Servio Sulpicio Rufo

Servio Sulpicio Rufo ( Latín: Servius Sulpicius Lemonia Rufus), 105 a. C. - 43 a. C., jurista romano del final de la época republicana, amigo y de edad similar de Cicerón,[2]

Biografía

Servio Sulpicio Rufo pertenecía a la clase de los patricios, aunque su padre Quinto (Quintus) pertenecía a la clase ecuestre;[4] En la jurisprudencia sobrepasó a sus maestros L. Balbo (L. Balbus) y Aquilio Galo.

Servio fue sucesivamente cuestor del distrito de Ostia ( 74 a. C.),[6] En el año 63 a. C. fue candidato para Cónsul romano, pero fue derrotado por Lucio Licinio Murena, a quien posteriormente acusó de soborno, el cual fue defendido por Cicerón, Hortensio y Marco Craso. El 52 a. C. fue interrex y nombró cónsul único a Cneo Pompeyo Magno.

En el 52 a. C. triunfó en las elecciones para cónsul del año 51 a. C., junto con Marco Claudio Marcelo, ocasión en que Catón fue uno de los candidatos derrotados.[7]

Durante la Segunda Guerra Civil de la República de Roma, después de muchas dudas, Sulpicio Rufo unió su suerte a la de Julio César, que le hizo procónsul de Acaya en el 46 a. C.; durante su gobierno su antiguo colega de consulado, Marcelo, fue asesinado al Pireo, y Servio sepultó sus restos en el gimnasio de la Academia, donde levantó un monumento de mármol en su memoria[8]
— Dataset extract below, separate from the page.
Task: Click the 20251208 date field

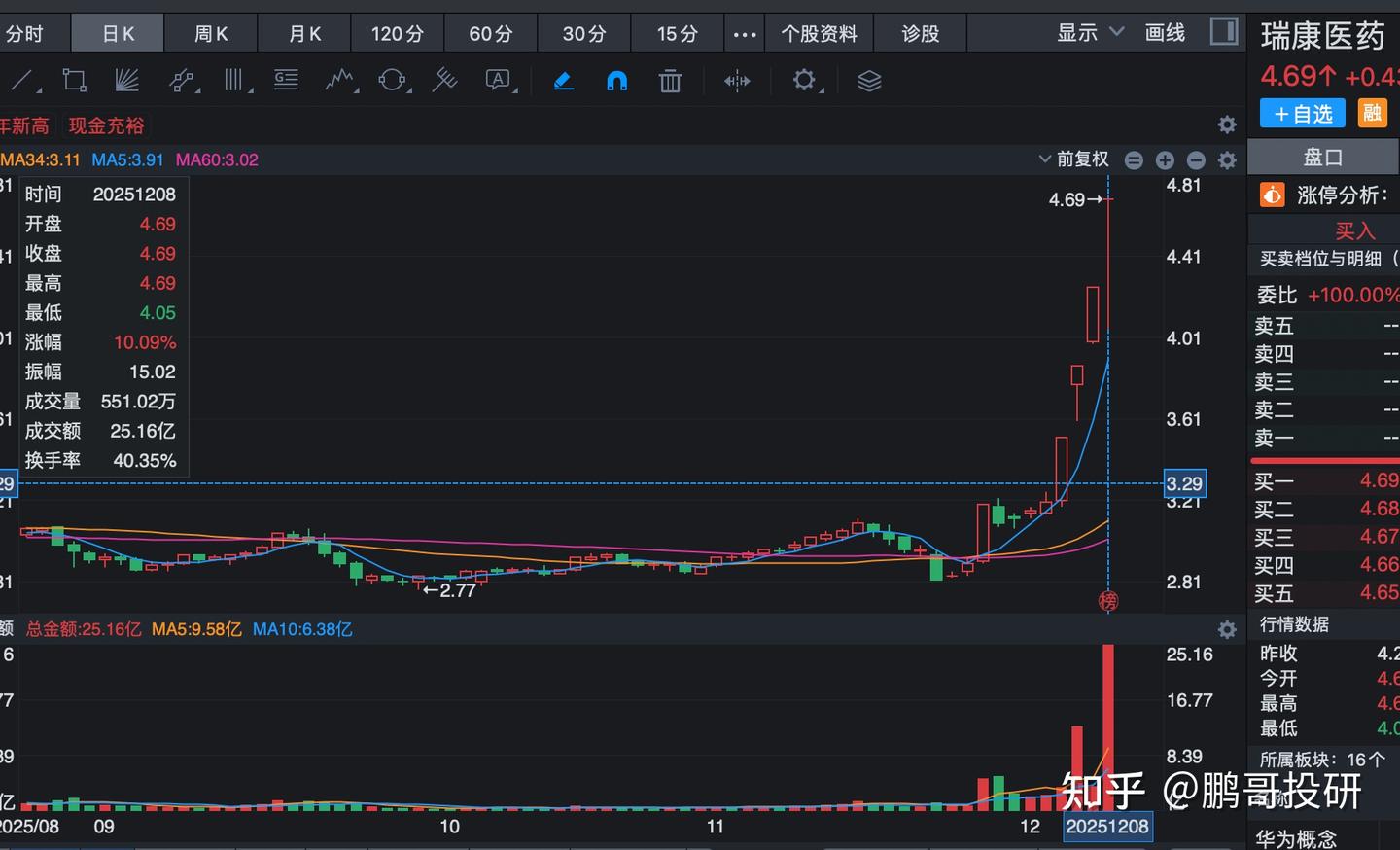Action: click(1107, 826)
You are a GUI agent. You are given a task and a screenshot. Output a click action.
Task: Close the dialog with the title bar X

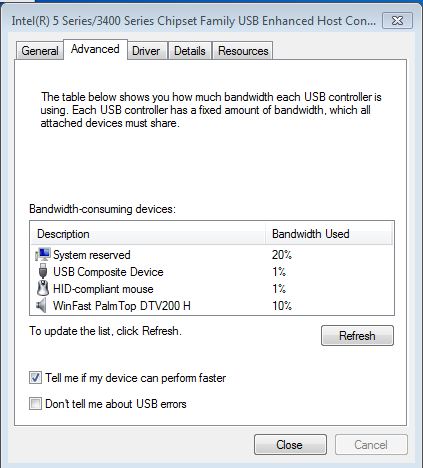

Murió en 43 a. C., mientras estaba, junto a Lucio Filipo y Lucio Calpurnio Pisón, en una misión del Senado dirigida a Marco Antonio, que se encontraba en Mutina (Módena). Le fue celebrado un funeral público, y se erigió una estatua a su memoria en los Rostra, los muros de la tribuna de oradores del Foro Romano.[9]

Estaba casado con una mujer llamada Postumia y dejó un hijo también de nombre Servio Sulpicio Rufo.

Fue un jurista de gran renombre en la época republicana al que Cicerón dedicó numerosas alabanzas,[10] considerándole el primero que elevó la jurisprudencia a la categoría de ciencia, siendo citado profusamente en la época clásica por Gayo entre otros, aunque en su época la gran figura del derecho fue Quinto Mucio Escévola (hijo de Publio) al que se oponía la escuela jurídica de Sulpicio Rufo. Sulpicio creó a su alrededor la Escuela Serviniana, que superó a la de Quinto Mucio. Esta Escuela hacía hincapié en la asistencia de oyentes y auditores (auditores Servii) a las respuestas dadas por el jurista.

Tuvo varios discípulos entre los que podemos mencionar a Aufidio Manusa y a Pacuvio Labeón, padre de Labeón Ofilio, de la clase ecuestre y amigo de Julio César, que comentó edictos en una obra más extensa que la de su maestro. De todos sus discípulos destaca, como indica Vicente Arangio-Ruiz, Alfeno Varo, en cuya obra Digesta,[11] pueden hallarse refundidas y sistemáticamente ordenadas un número ingente de respuestas y decisiones escolásticas (quizás en gran parte del propio Servio) de las que se conservan amplios fragmentos en el Digesto y en el Corpus Iuris Civilis de Justiniano.